• WHAT THIS TASK INVOLVES: Once the line holding "Task: Click the cafe cup icon" is found, output it and all remaining lines of the data exactly, with every picture left out.

··· RECORDS SHOWN ···

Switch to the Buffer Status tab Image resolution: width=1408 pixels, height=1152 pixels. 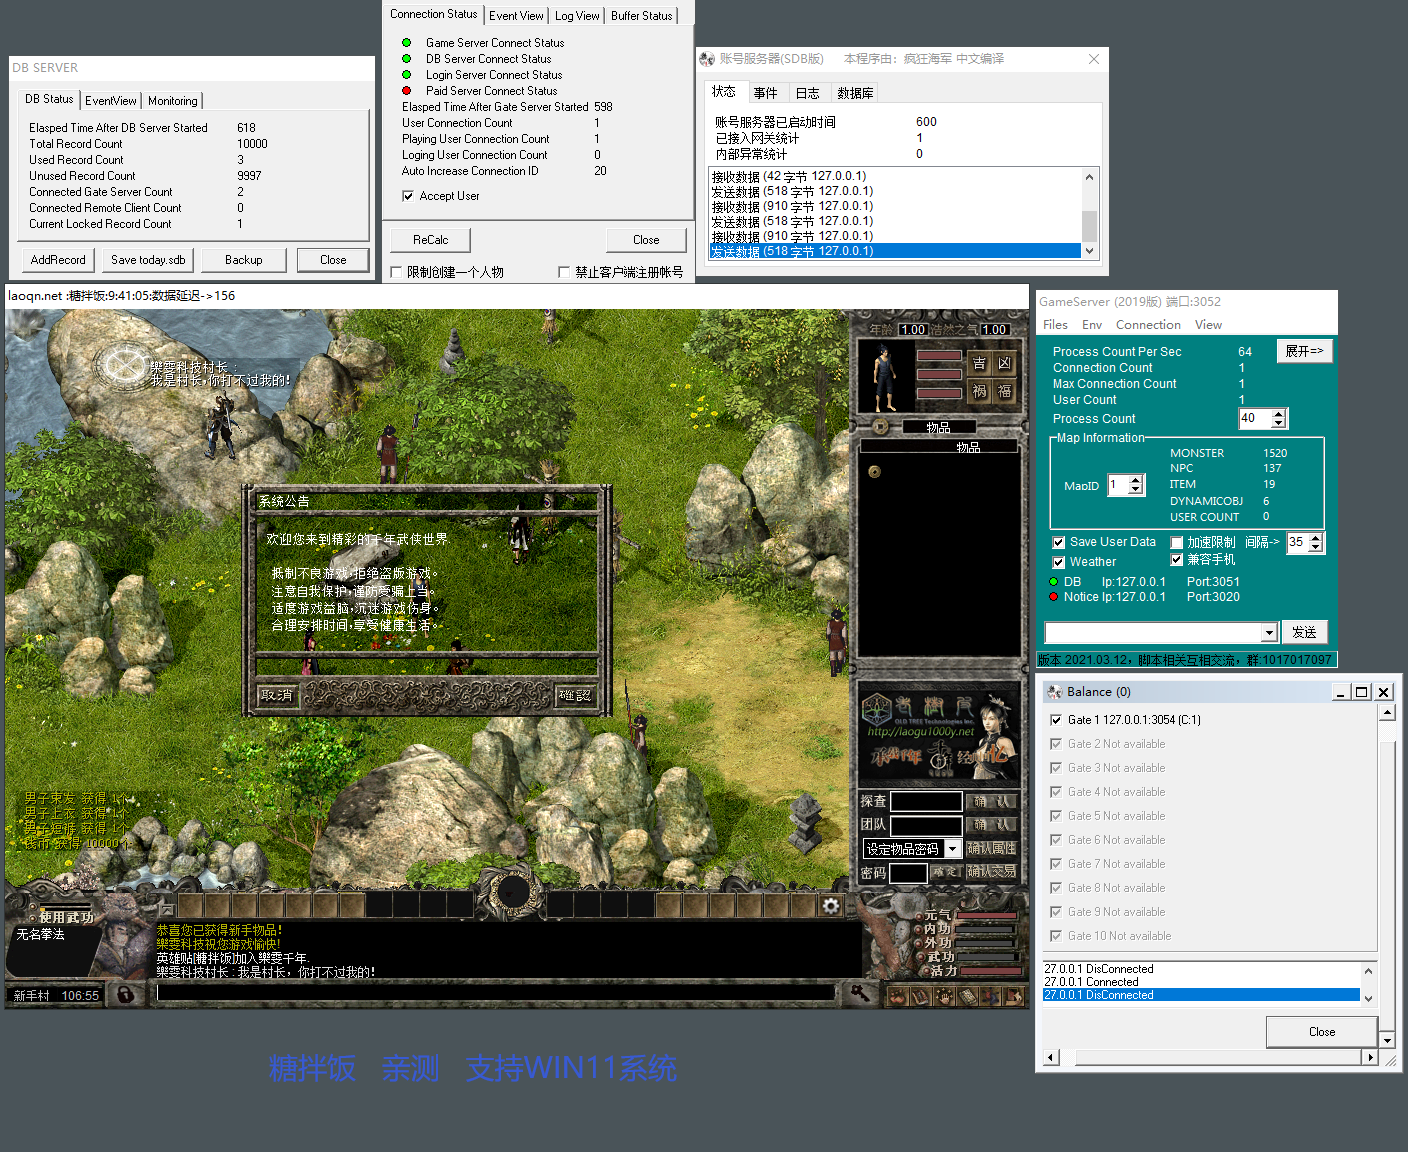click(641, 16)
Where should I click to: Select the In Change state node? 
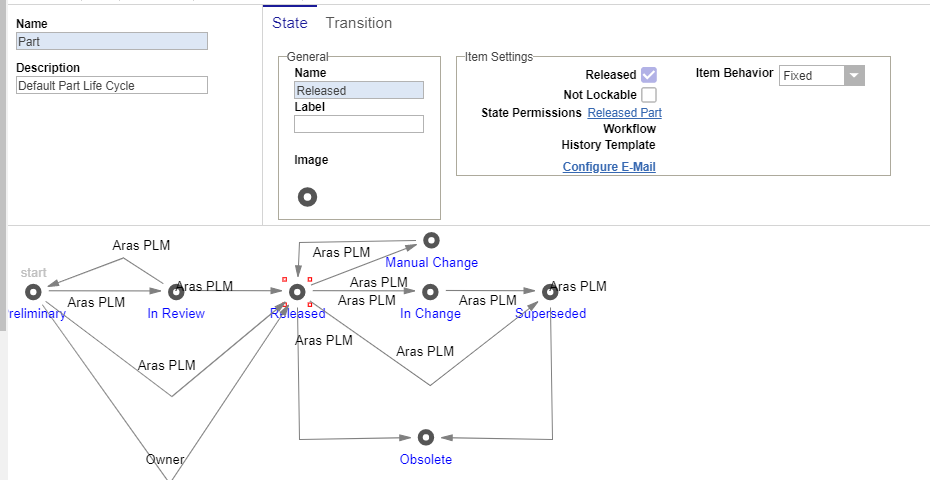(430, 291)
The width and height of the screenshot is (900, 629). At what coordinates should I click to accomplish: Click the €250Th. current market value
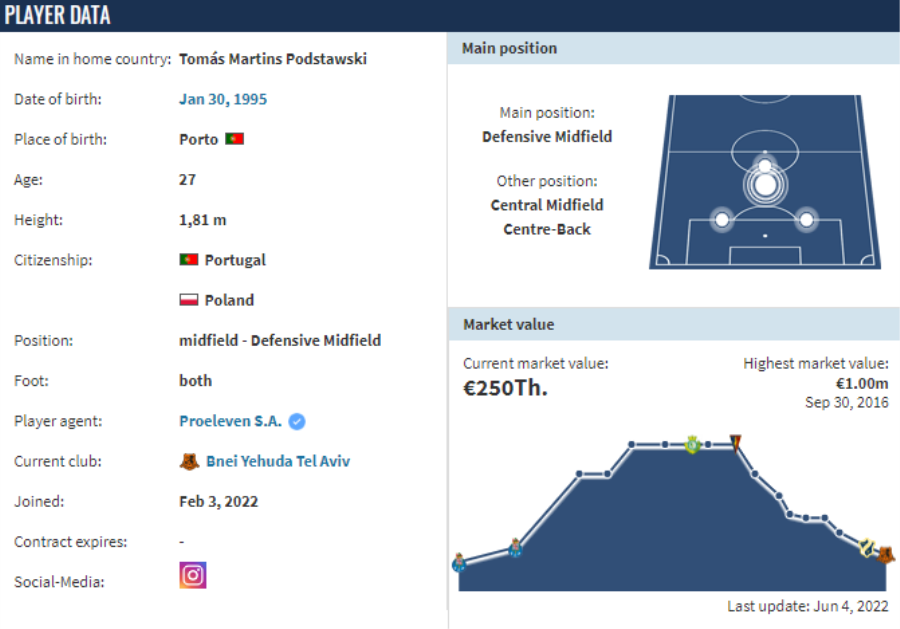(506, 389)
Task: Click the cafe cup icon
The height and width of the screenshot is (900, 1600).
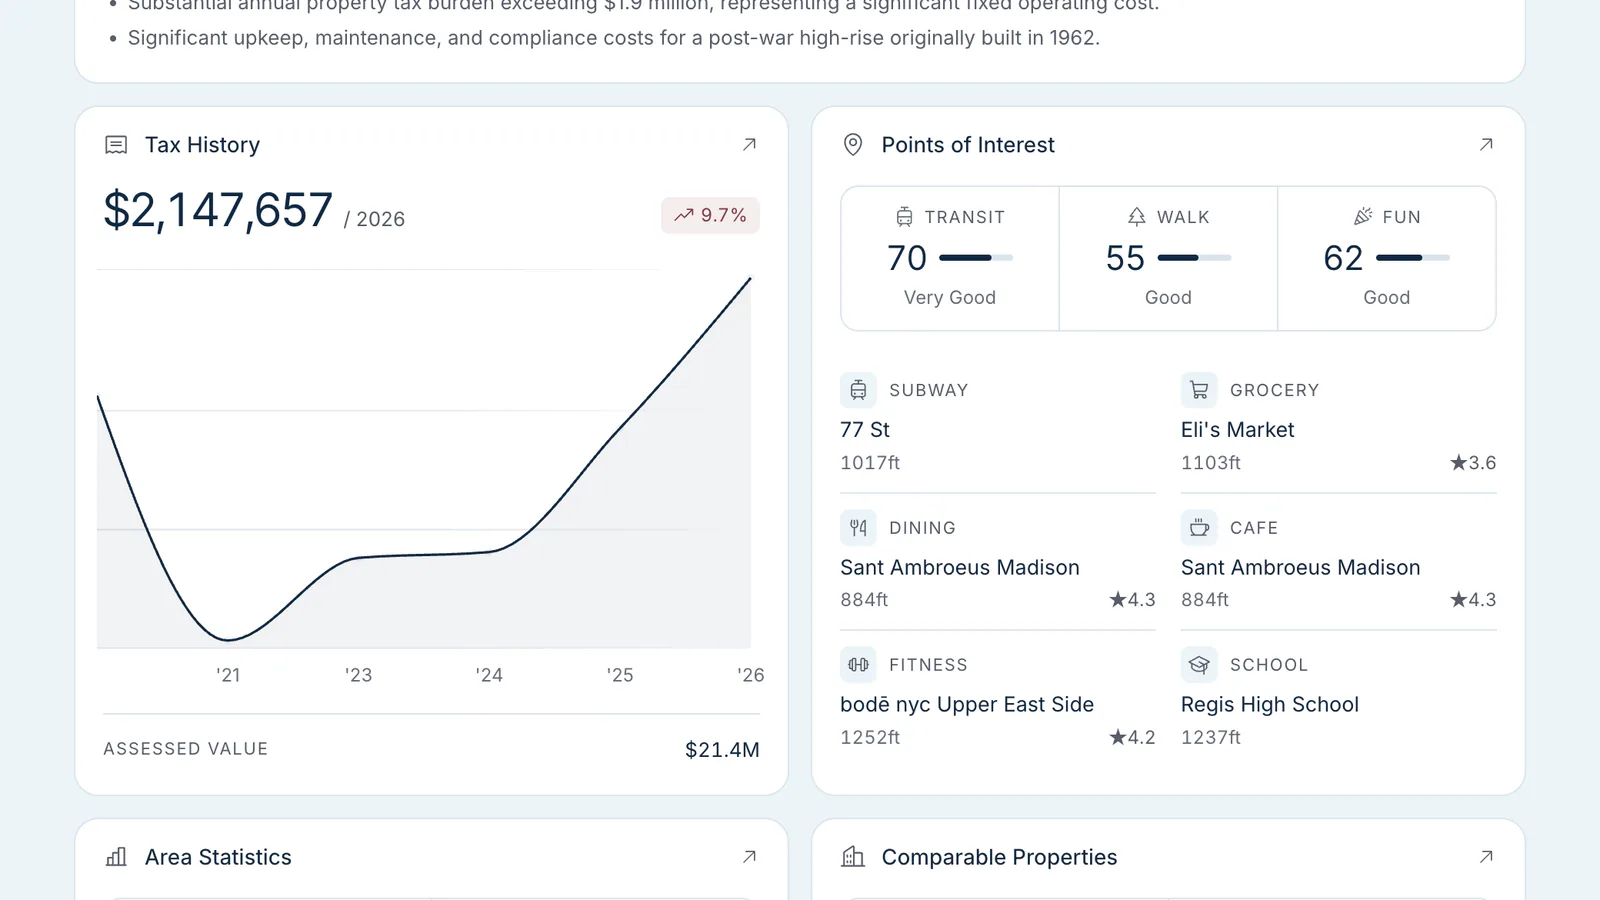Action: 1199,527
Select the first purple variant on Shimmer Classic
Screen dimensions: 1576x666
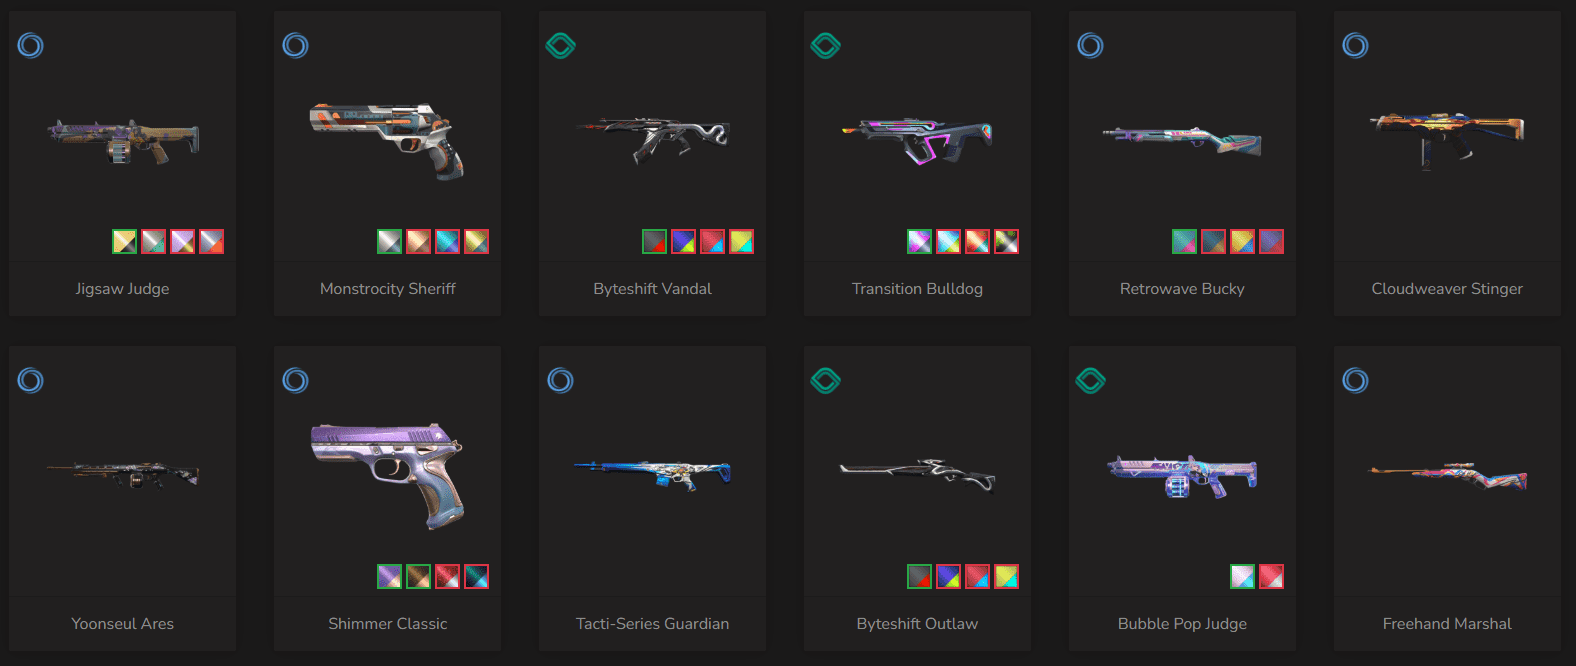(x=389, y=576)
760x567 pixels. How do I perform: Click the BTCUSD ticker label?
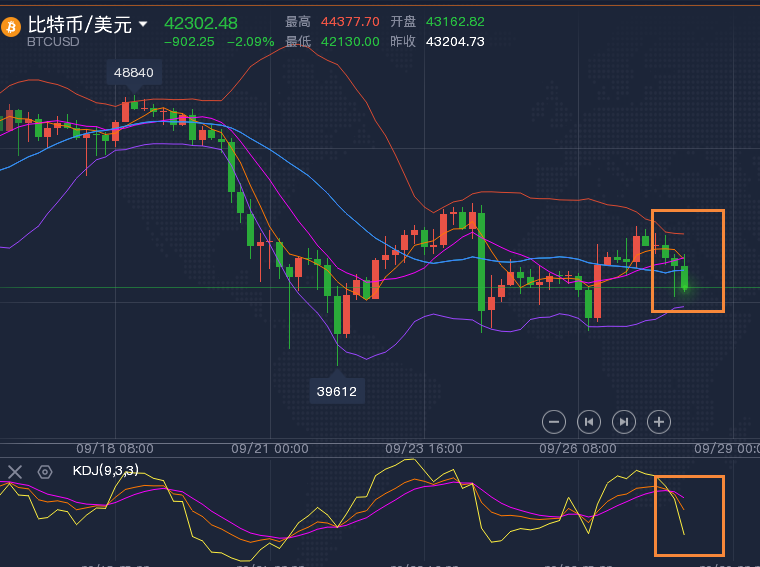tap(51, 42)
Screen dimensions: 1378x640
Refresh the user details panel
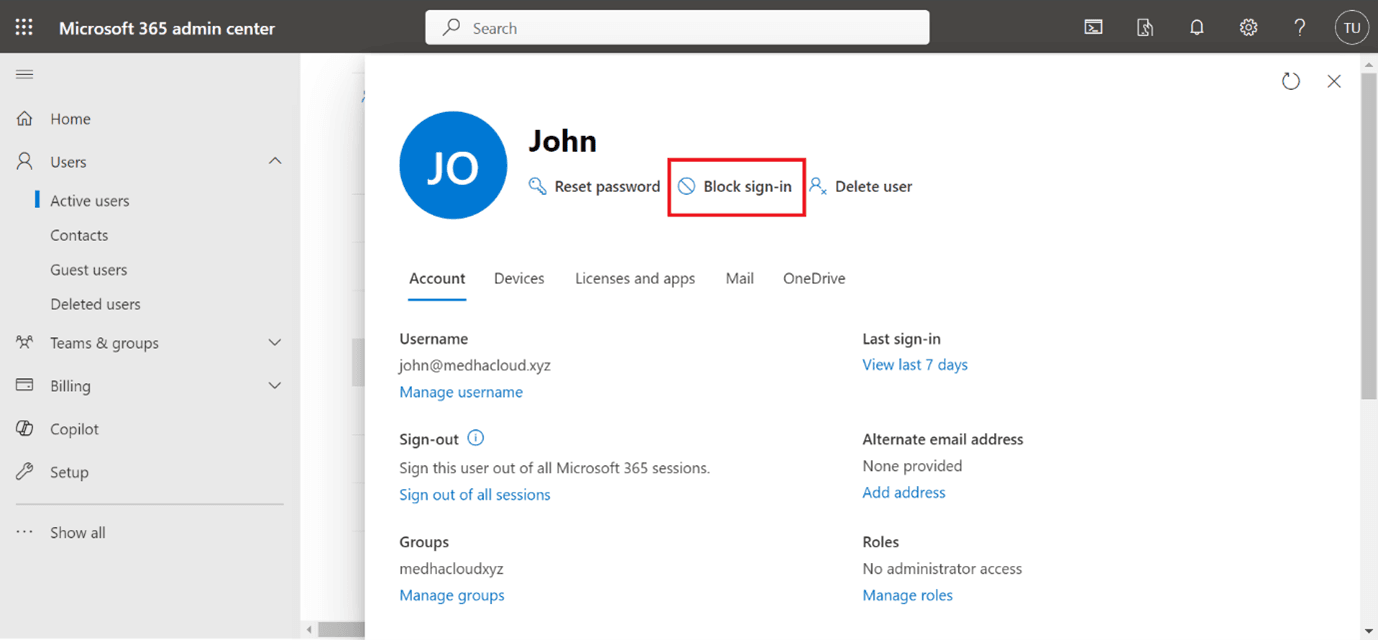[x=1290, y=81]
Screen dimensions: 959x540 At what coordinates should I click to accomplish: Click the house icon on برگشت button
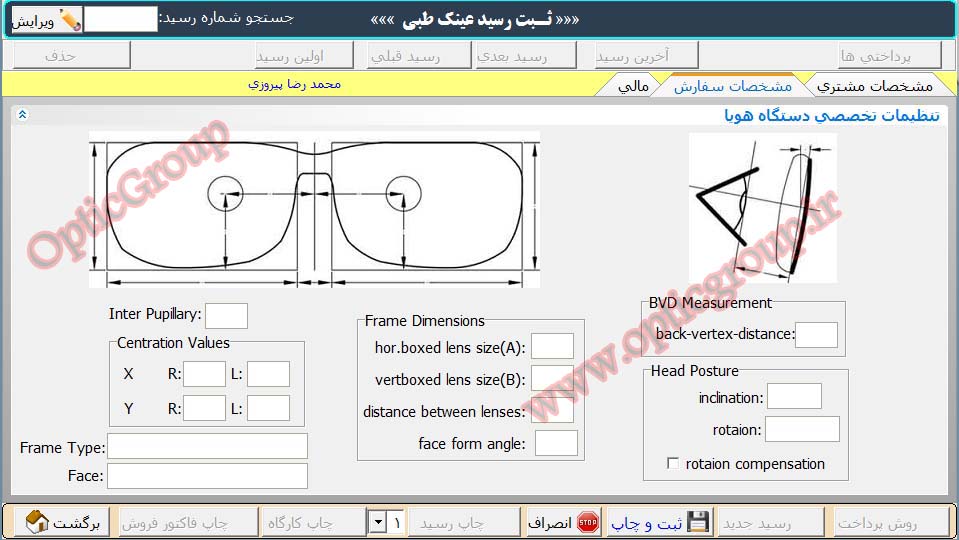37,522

···

• EXERCISE OUTPUT:
Task: Click the cafe cup icon
The height and width of the screenshot is (900, 1600).
Action: 1199,527
Select the first purple variant on Shimmer Classic
Screen dimensions: 1576x666
(x=389, y=576)
760x567 pixels. How do I perform: Click the BTCUSD ticker label?
tap(51, 42)
Screen dimensions: 1378x640
Refresh the user details panel
[x=1290, y=81]
Screen dimensions: 959x540 At what coordinates should I click to accomplish: Click the house icon on برگشت button
37,522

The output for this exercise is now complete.